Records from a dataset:

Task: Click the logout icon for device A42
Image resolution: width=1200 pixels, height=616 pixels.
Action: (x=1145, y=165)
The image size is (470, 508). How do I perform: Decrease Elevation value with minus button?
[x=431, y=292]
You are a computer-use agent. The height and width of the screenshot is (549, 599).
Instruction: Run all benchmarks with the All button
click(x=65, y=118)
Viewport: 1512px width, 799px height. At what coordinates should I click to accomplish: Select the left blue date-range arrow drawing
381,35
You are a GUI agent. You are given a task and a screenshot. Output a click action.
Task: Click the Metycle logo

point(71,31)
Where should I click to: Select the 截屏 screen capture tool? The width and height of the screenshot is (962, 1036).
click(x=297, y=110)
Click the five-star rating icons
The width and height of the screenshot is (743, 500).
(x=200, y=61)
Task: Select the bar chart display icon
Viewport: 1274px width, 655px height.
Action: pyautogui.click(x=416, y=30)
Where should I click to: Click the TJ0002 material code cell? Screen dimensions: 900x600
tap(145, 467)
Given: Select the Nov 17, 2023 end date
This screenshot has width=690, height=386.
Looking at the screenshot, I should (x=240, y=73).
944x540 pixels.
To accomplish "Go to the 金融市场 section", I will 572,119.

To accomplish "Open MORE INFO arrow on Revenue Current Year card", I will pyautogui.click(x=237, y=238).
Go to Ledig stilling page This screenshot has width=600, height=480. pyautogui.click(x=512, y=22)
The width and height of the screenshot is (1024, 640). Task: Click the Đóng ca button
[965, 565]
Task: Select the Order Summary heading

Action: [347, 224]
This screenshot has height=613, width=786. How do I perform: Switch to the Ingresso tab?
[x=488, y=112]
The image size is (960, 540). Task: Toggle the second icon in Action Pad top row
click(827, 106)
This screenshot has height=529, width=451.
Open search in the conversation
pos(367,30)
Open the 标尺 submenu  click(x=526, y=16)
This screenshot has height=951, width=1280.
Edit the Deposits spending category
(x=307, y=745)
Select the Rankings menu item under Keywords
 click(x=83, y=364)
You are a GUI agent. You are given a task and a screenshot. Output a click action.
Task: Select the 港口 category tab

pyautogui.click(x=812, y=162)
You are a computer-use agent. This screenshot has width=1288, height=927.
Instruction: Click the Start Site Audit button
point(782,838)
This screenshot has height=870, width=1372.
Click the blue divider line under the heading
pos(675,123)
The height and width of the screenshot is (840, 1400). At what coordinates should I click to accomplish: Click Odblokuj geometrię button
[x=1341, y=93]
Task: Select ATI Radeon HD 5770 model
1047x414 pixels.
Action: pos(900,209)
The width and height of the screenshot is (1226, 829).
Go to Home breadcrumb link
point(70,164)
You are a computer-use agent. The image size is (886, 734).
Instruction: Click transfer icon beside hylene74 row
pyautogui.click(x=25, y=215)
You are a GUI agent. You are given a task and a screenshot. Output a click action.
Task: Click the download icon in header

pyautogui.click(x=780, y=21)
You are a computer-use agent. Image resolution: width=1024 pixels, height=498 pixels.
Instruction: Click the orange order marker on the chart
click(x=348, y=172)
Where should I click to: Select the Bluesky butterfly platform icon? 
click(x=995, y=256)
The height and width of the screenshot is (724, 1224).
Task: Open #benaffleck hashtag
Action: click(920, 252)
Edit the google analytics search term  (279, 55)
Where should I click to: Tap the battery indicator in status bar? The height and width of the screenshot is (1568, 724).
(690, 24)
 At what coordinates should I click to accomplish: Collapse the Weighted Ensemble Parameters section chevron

Prompt: Rewrite everything from the row containing "Edit the google" down to the last of the rows, replacing "battery indicator" with "signal indicator" and leaving all else unchanged.

Result below:
Edit the google analytics search term  (279, 55)
Where should I click to: Tap the signal indicator in status bar? The height and width of the screenshot is (1568, 724).
(690, 24)
 At what coordinates should I click to accomplish: Collapse the Weighted Ensemble Parameters section chevron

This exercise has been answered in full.